In this paper, we propose a comprehensive evaluation method combining qualitative and quantitative analyses as an evaluation index of synthetic data quality, which further comprehensively evaluates the coverage, degree of prediction and similarity of synthetic data, mainly from the perspective of the combined analysis method of coverage, usefulness and similarity test. The empirical results show that TL-TimeGAN outperforms TimeGAN in coverage, usefulness and similarity of the synthesized time-series data, and is able to capture the “time-series dynamics” in historical data well, synthesize high-quality time-series data, and solve the problem of data scarcity.

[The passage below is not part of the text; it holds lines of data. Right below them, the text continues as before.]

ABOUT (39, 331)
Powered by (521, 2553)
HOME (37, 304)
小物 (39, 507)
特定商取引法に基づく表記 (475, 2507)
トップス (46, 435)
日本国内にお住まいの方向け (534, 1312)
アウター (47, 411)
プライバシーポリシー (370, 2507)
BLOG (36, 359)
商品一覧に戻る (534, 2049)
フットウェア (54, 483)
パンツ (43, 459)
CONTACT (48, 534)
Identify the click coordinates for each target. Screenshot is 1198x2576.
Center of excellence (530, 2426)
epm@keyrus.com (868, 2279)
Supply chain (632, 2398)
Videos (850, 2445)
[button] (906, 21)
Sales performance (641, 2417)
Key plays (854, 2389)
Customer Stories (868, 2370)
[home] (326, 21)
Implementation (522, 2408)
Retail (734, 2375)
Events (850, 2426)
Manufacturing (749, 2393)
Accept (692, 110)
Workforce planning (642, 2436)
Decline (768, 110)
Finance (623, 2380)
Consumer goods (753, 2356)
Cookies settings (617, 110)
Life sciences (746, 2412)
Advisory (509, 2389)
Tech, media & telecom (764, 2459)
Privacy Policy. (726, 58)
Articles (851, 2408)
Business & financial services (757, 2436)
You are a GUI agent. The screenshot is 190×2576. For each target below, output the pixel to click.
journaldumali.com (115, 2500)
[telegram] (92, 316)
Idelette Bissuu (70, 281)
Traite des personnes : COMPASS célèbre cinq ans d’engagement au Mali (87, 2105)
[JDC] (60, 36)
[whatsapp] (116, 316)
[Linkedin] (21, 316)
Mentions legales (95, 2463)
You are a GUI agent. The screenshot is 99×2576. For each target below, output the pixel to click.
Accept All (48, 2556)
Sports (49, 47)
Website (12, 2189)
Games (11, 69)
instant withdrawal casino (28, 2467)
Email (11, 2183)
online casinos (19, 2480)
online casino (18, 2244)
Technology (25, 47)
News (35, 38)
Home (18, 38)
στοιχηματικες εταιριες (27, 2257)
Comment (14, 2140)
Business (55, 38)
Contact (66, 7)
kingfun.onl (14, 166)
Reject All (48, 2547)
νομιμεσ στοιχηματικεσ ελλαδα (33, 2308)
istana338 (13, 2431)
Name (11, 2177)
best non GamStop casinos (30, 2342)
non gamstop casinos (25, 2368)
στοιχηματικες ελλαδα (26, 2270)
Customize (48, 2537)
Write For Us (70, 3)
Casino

Due to the anonymity of blockchain and the automatic execution of smart contracts, failure to detect fraud may lead to irreversible economic losses or even loss of personal interests, so accurate and timely anomaly detection can warn to users, avoid unnecessary economic losses, and promote the healthy development and application of blockchain technology. Therefore, in this paper, based on the Ethereum fraud detection dataset, we use Tabnet network to detect anomalies in augmented data and obtain the local feature importance as well as the global feature importance, in order to enhance the practical guidance value of the augmented data applied to practical work. In the training process of Tabnet network, AMEX evaluation index is innovatively introduced as a customized evaluation index to achieve early stopping of the model and prevent overfitting.
The Tabnet network sparsely selects the most salient features through a masking layer so that the learning power of the decision step is not wasted on irrelevant features, thus improving the parametric efficiency of the model. In order to achieve global interpretability, we visualize the importance of the features, and based on the ranking results, it can be seen that the top ten most important features are: the number of ERC20 token transactions sent to the unique account address, the maximum value of Ether received, the average value of Ether sent, the total number of normal transactions received, the total number of ERC20 token transactions sent by Ether, and the total number of contract transactions created, total number of Ether transactions received for ERC20 tokens, total amount of ERC20 tokens transferred to other contracts in Ether, the time difference (in minutes) between the first and last transaction, and the total Ether balance after enacted transactions.
In future work, the theoretical foundation part of the autoencoder as well as the generative adversarial network needs to be studied in depth to further optimize the network structure, reduce the memory usage of the model, and improve the performance of the model.